Thursday, October 11, 2012

Breezy books engage in career and workplace mythbusting


The challenge of any work is that it engages the reader. There is nothing so annoying as a book that takes itself too seriously. In the cases of two recent efforts, the authors have important things to say, but they are not afraid of speaking in an engaging style. “So Good They Can’t Ignore You” by Cal Newport and “Rework” by 37Signals founders Jason Fried and David Heinemeier Hansson take aim at the myths and misconceptions that surround careers and the workplace.

The two really do go together because at their core is the message that the most important thing is knowing what you do, and doing it well. Newport focuses on individuals while the founders of 37Signals focus on the workplace. Newport puts the craftsmanship involved in mastering rare and valuable skills that leads to career capital front and center. Career capital, and how you use it, can lead to the autonomy and sense of mission that make a career worth living. “Rework” puts the spotlight on doing what you do well. It distills the essence to keeping small enough that you create something that works that everybody wants and will continue to want.
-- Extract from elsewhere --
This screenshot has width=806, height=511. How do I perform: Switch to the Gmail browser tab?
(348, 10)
For Newport, the biggest myth is the one he explodes right at the beginning: Follow your passion. Newport argues that this bit of advice is actively dangerous. Indeed, one imagines that this bit of advice comes from a misunderstanding of Joseph Campbell’s advice to “follow your bliss.” Again and again, Newport stresses the primacy of mastery. Know what you do well, do it well and continue improving. Your competence provides the source of your passion.
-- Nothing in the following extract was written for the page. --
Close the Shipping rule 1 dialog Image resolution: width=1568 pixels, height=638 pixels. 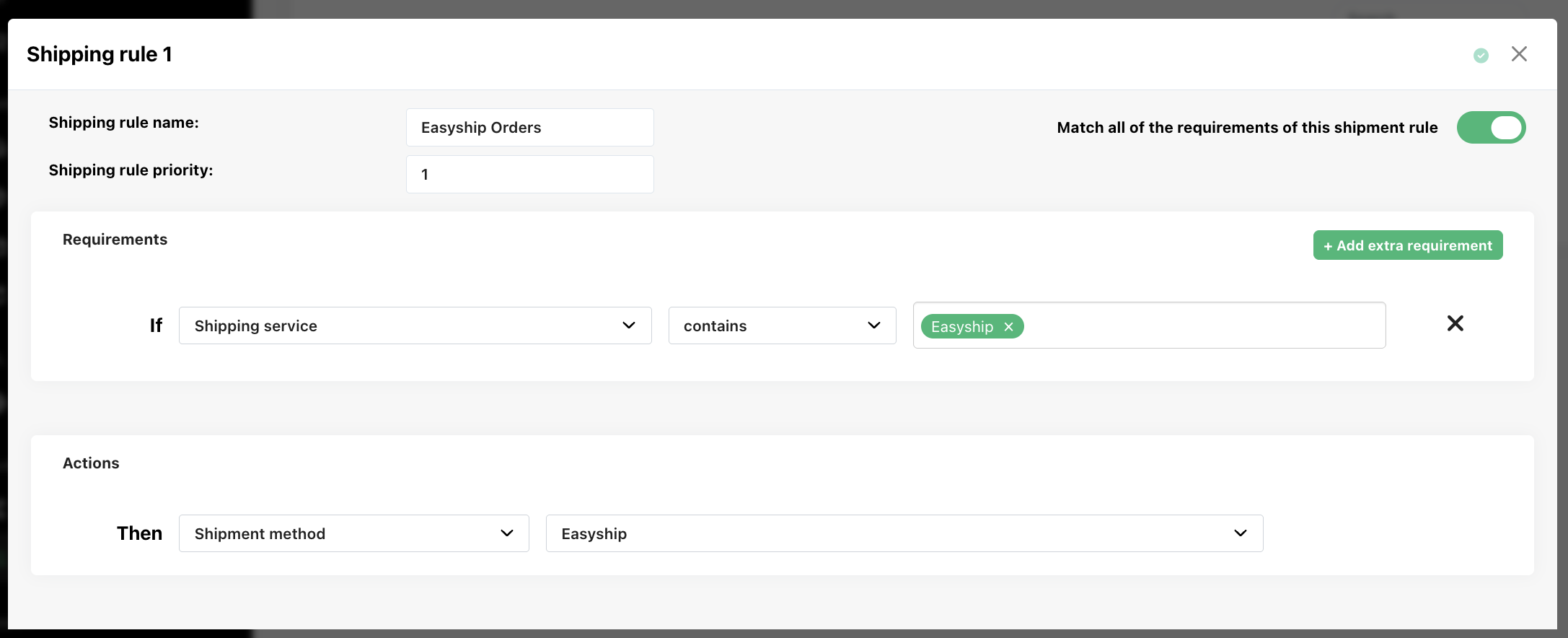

For the founders of 37Signals, there is no one single myth they explode. Instead, they turn their attention to a wide range of smaller myths that they blow up one at a time like a line of firecrackers. Whether it is the idea that bigger is better (it’s not) or that CEOs of Fortune 500 companies require Ivy League degrees (they don’t and most don’t have them), “Rework” overturns all the misconceptions a would-be company-creator might have and shows how those ideas are bunk.

The founders of 37Signals are in the trenches and use their experiences to highlight the lessons learned. Newport is an academic who was interested in how people really come into the kind of jobs people dream about. He relies on case studies in the form of interviews and academic research. Both books reinforce the idea of intimacy: know what you do, do it well and, in doing so, you become valuable.

Both of these efforts are well worth the read. Both are highly readable and will force a change in perspective. Both look at the same problem from different perspectives and both deserve a place on the desk.